In vitro and epidemiological studies indicate an essential role for progesterone in the aetiology and progression of ovarian carcinoma. The aim of this study was to examine the prognostic role of progesterone receptor (PR) protein and mRNA expression.
PR expression was examined by immunohistochemistry (n=143) and kinetic reverse transcription-polymerase chain reaction (RT-PCR) from formalin-fixed and paraffin-embedded tissue (n=55). PR mRNA and protein expression correlated (P<0.0001). PR mRNA was a positive predictor for overall and progression-free survival (P=0.0005 and P<0.0001, respectively). Protein expression was also prognostic (P=0.015 and P=0.0011, respectively), whereas only PR mRNA retained its prognostic value on multivariate analysis (P=0.04). PR mRNA was still a positive prognostic marker among oestrogen receptor 1 (ESR1) mRNA-positive tumours (P=0.0007) and survival was best in patients with PR- and ESR1-positive phenotypes (P=0.0155 and P=0.0016, respectively).

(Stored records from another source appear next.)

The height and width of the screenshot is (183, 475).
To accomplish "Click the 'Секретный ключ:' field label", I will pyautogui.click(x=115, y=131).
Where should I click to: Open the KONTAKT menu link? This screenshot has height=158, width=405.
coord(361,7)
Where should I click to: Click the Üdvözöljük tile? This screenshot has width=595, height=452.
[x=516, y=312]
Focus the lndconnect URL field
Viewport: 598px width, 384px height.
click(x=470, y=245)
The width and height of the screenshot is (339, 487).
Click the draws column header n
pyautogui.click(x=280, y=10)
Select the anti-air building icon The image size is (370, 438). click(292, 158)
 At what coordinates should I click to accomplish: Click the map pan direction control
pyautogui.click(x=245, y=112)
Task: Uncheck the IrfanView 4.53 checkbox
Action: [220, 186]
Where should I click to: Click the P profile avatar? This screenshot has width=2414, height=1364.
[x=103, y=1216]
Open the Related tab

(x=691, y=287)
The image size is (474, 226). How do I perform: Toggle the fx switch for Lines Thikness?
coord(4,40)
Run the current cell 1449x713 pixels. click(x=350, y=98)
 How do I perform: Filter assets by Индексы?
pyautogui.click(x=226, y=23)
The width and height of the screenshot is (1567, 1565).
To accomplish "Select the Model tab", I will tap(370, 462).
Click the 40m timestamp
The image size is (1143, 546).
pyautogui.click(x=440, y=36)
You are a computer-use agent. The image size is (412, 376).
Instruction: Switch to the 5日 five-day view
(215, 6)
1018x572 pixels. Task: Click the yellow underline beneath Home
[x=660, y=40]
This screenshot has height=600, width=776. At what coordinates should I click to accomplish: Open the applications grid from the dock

Expression of PR and ESR1 defines a subgroup of ovarian carcinomas with a favourable prognosis. PR and ESR1 mRNA expression analysis is a sensitive, quantitative and easy-to-perform high-throughput analytical tool for the identification of this subgroup and could be predictive in clinical trials focused on patients with potential benefit from hormonal treatment.